(ARTICLE 19/IFEX) - 13 May, 2009 - This morning police surrounded and opened fire on the offices of independent daily Yemeni newspaper Al Ayyam, resulting in injuries to three staff.
The shooting follows sustained police harassment since 4 May and the chief editor's refusal to be arrested by police forces. Authorities have grown uneasy about the newspaper's independent editorial line and its coverage of the events in the south of the country. Al Ayyam has not been able to go to print and its website has been blocked.
"This might be my last phone call," says Bashraheel Bashraheel, Al Ayyam general director on the phone to ARTICLE 19. "I appeal to all freedom advocates to support us and help in lifting the siege."
According to Bashraheel, Al Ayyam employees receive death threats on a daily basis and one of its designers, Yasser Hitari, has been menaced with having his head cut off.
"We have reached out to the authorities but without any response," Bashraheel says. "On the contrary, judicial orders have been issued to arrest my father Hisham at any cost."
Since 4 May, the Yemeni authorities have increased their stranglehold on the press. Al Ayyam has had lawsuits filed against it and the authorities have repeatedly intercepted distribution trucks and burned the newspapers.
Bashraheel says that Al Ayyam has incurred losses amounting to US$400,000 as a result of these measures.The authorities are said to be unhappy with Al Ayyam's publication of photos showing clashes between government forces and opposition groups in the south of Yemen.
"Surrounding a newspaper and attacking it is an extraordinary step. Only in fully fledged armed conflicts do we witness such situations," says Dr Agnès Callamard, ARTICLE 19 Executive Director. "The attack must stop immediately. We demand that the Yemeni authorities lift the blockade on Al Ayyam and ensure the safety and security of all its staff."
Al Ayyam was established in 1958 and is based in the southern city of Aden. It is very popular and considered by many Yemenis as an independent newspaper, adding a particular voice to underprivileged people.
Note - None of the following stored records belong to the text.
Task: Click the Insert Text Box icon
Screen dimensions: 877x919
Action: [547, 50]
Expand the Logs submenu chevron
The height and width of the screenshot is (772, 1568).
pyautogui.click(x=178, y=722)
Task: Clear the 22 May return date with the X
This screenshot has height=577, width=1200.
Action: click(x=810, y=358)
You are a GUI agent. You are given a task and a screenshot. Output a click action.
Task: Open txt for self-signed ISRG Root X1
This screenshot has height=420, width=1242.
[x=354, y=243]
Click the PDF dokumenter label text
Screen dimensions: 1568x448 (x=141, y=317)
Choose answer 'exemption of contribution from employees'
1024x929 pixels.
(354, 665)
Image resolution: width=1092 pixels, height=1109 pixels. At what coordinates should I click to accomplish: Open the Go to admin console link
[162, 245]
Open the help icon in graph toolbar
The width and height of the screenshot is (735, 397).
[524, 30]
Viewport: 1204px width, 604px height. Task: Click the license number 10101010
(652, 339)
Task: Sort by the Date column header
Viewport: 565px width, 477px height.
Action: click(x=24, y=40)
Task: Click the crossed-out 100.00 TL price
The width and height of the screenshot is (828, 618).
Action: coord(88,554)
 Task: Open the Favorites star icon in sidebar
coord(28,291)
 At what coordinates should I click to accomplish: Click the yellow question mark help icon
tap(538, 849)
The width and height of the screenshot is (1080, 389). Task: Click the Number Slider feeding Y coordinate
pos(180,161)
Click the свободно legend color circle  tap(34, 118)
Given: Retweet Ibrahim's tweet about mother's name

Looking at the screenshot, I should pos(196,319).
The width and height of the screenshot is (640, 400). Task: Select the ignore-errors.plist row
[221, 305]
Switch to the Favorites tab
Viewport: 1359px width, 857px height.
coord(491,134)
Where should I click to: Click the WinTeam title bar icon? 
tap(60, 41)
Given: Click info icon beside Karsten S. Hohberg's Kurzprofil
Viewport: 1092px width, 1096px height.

Al Ayyam is not the only newspaper suffering harassment and censorship. A comprehensive crackdown on the media by the Yemeni authorities has included six other newspapers over the past month, thereby possibly preventing potential coverage of the conflict in the south. There has been widespread unrest in the impoverished country for several years, especially in the south, where certain groups feel they are marginalised. Tension has mounted in recent months, escalating at times into armed clashes between opposition protesters and government forces.